Chuck Palahniuk's novel Invisible Monsters has been optioned off and on since 2001, with multiple writers taking a crack at a script, and multiple producers trying to get together a cast and financing. Nothing has worked out, but in 2008 Cameron MacLaren started looking into the option. In March 2010 he managed to secure the rights to the novel, which tells a tale of "a disfigured ex-fashion model, a pill-popping drama queen and a sexually confused vice operative who embark on a road trip fueled by a radical new form of self-discovery as a means to reinvent themselves."

Now there is a director for the project: TV director Samir Rehem, who has credits on Degrassi: The Next Generation, and Skins.

The news was announced by the producer, who says he's been working for "the last twenty months" on the script, taking notes from Chuck Palahniuk on ways to both remain faithful to the novel and " how it could differ in order to stylize it for a visual medium."

There is no casting at this point, and financing hasn't fully cohered.

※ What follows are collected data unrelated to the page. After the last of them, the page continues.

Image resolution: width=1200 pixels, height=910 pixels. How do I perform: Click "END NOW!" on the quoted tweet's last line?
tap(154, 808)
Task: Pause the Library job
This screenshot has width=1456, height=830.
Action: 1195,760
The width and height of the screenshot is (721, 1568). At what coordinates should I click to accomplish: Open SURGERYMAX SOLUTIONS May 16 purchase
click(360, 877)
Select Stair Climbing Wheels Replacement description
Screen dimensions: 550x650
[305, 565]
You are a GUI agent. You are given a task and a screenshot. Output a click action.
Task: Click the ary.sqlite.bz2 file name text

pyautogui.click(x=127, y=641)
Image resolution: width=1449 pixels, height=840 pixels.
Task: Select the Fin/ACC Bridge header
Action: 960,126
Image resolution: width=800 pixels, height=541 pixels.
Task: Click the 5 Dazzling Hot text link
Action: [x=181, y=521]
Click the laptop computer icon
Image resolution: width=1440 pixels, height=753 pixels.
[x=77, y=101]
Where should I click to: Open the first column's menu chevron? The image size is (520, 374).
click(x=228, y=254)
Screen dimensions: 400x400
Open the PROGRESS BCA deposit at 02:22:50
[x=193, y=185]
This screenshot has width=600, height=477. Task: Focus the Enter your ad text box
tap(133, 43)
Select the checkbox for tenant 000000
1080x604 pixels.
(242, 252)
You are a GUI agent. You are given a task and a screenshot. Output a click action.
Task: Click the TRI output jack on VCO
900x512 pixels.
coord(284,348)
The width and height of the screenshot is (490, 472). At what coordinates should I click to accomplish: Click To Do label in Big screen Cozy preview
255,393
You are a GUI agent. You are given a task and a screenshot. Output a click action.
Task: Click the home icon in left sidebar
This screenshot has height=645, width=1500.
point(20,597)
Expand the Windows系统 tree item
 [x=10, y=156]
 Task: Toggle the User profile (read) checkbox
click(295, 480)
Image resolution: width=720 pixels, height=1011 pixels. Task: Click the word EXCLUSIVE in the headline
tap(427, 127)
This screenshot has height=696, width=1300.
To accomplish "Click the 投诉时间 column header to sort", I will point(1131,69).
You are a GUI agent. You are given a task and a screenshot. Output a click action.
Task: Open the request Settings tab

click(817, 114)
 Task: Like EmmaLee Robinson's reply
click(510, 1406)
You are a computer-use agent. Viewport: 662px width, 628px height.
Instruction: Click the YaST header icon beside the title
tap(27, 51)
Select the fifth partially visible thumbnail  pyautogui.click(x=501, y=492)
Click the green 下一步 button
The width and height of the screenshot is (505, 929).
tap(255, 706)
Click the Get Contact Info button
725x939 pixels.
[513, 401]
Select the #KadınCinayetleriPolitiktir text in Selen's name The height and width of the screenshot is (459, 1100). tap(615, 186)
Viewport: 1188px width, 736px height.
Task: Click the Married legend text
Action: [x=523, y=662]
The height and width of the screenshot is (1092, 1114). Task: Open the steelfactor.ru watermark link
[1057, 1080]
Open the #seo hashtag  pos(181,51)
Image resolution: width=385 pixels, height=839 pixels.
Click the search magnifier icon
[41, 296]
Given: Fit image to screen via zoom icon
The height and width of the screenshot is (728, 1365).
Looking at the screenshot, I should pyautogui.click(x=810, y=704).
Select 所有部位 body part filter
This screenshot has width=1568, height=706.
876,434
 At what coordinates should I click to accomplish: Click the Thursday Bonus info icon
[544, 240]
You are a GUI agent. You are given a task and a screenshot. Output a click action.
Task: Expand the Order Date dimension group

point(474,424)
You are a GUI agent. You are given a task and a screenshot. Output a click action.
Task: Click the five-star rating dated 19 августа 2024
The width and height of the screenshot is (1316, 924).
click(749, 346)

That could be a sticking point — the last adaptation of the author's work to hit screens, Choke, took years to finance, and then was only able to go before cameras with a meager budget under $3m. The film based on Chuck Palahniuk's novel Fight Club may have iconic status, but most of his books have proven to be tricky adaptations. Invisible Monsters is already off the schedule once set out, as an April 2010 interview with Cameron MacLaren announced that cameras would roll in Spring 2011. So this one still has to build more steam.

Here's a synopsis from the official Chuck Palahniuk site:

Invisible Monsters initially unnamed narrator was once a beautiful fashion model. But only to draw the attention of her parents away from her brother, Shane. The narrator has it all until the fateful day of the accident where the bottom half of her face gets completely blown off leaving her with nothing more than top teeth and a tongue that hangs out of the gaping wound.

Now unable to speak and constantly wiping drool from her mouth, the narrator still gets attention, but only because she is a hideous monster. So here comes Brandy Alexander, the queen of overly coifed hair and heavily painted face. Only one surgery away from being a "real" woman, Brandy takes the narrator under her awkwardly large wing and equips her with the things she needs to be beautiful again. At least as beautiful as she can be with only half a face. When Brandy isn't giving our narrator hats with face veils, new clothes, "speech" lessons, and completely new identities, she is finding houses for sale. Not for purchase, but for prescription drugs to steal.